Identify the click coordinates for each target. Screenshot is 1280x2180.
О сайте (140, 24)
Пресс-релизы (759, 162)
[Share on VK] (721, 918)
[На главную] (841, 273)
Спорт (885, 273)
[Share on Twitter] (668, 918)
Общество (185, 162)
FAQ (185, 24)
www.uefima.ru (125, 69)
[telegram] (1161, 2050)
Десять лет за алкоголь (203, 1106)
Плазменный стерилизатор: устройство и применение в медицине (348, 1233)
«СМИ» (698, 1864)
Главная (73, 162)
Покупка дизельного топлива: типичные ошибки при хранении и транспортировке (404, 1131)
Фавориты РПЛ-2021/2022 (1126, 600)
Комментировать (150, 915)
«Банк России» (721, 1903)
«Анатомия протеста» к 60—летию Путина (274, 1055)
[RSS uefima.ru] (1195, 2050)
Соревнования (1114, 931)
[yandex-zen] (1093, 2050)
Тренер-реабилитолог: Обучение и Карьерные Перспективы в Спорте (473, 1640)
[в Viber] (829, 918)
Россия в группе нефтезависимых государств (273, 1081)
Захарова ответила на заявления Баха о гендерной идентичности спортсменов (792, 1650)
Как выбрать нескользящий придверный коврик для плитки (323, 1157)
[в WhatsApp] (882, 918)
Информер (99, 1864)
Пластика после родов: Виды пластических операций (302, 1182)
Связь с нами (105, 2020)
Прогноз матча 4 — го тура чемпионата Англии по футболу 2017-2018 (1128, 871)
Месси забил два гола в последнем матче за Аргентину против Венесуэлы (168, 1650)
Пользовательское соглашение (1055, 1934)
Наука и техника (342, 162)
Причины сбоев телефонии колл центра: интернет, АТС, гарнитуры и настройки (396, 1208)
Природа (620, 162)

****

Exercise directions: What you give back should be exactly the lines of the entries above from the one containing "Пользовательское соглашение (1055, 1934)" to the end, and nothing more.

Solution below:
Пользовательское соглашение (1055, 1934)
Наука и техника (342, 162)
Причины сбоев телефонии колл центра: интернет, АТС, гарнитуры и настройки (396, 1208)
Природа (620, 162)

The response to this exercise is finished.